No es casualidad que la revista Lancet en un macroestudio a nivel mundial haya llegado a la conclusión que:
- Han aumentado en 129 millones los casos de trastornos mentales, un aumento del 25% en casos debido a la pandemia
- 53,2 millones de casos más de depresión severa
- 76,2 millones de casos más de ansiedad y apunta a las mujeres y a los jóvenes como los principales perjudicados
Nunca pensé que tendría que explicar porque no podemos seguir sin abrazarnos por nuestra salud mental, física y emocional. Detrás de la distancia física hay aislamiento individual. Somos animales sociales, necesitamos estar en comunidad, sentir, ver y tocar a los demás.
Con la mascarilla no distinguimos rostros, con un saludo de codo a codo no sentimos nada. No hay contacto piel con piel y sin contacto perdemos la sensorialidad de conocer al otro, la experiencia táctil desaparece.
El contacto físico no es una comodidad. Es una necesidad vital.
El contacto físico es tan importante para los seres humanos que en las investigaciones sobre el tacto y el contacto se incluye la sorprendente realidad de que ¡la falta de contacto humano puede matar! Y no es en un sentido figurado.
En estudios con bebés que morían en hospicios de todo el mundo a caso del Marasmo en el siglo XIX se observó que la privación de contacto físico les producía a los recién nacidos un estado semejante a la depresión. Los bebés sin contacto dejaban de mantener contacto visual, de alimentarse o comunicarse y al final acababan muriendo. Estos estudios a día de hoy estarían prohibidos por temas éticos.

### TAREAS POR REALIZAR
a) Enumere los aumentos de casos, expresados en millones, que el texto sobre el contacto físico atribuye al macroestudio de la revista Lancet.
b) Cite el fragmento del texto sobre el contacto físico que empieza en las palabras "En estudios con" y termina tras "por temas éticos.".

### EXTRACTO DE DATOS
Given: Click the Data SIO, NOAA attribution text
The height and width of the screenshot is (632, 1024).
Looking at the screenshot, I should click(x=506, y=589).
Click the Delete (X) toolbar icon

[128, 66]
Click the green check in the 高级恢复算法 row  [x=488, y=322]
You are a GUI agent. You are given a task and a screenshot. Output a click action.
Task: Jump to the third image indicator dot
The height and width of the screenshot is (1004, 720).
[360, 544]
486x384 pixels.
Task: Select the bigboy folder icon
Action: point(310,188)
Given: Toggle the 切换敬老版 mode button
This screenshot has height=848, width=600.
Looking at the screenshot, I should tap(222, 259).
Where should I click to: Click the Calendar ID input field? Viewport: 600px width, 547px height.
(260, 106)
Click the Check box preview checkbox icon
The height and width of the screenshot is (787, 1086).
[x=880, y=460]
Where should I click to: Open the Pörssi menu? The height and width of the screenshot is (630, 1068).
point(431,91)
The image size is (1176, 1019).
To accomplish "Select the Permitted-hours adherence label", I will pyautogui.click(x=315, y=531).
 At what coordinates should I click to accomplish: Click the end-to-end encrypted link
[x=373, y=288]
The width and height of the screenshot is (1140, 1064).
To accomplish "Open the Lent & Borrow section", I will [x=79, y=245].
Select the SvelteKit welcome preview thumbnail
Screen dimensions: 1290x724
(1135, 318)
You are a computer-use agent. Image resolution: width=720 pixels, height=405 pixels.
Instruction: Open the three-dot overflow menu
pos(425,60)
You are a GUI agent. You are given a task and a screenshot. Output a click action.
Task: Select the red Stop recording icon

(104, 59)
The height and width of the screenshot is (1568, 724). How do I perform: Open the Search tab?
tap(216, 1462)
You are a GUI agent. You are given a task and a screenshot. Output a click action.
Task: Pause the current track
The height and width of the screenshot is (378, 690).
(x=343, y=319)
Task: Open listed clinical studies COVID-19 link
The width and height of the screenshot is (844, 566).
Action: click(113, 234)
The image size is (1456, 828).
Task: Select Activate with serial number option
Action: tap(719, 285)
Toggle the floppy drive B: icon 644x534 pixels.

### RESPUESTAS DEL EJERCICIO
a)
- 129 millones de casos de trastornos mentales
- 53,2 millones de casos más de depresión severa
- 76,2 millones de casos más de ansiedad

b)
En estudios con bebés que morían en hospicios de todo el mundo a caso del Marasmo en el siglo XIX se observó que la privación de contacto físico les producía a los recién nacidos un estado semejante a la depresión. Los bebés sin contacto dejaban de mantener contacto visual, de alimentarse o comunicarse y al final acababan muriendo. Estos estudios a día de hoy estarían prohibidos por temas éticos.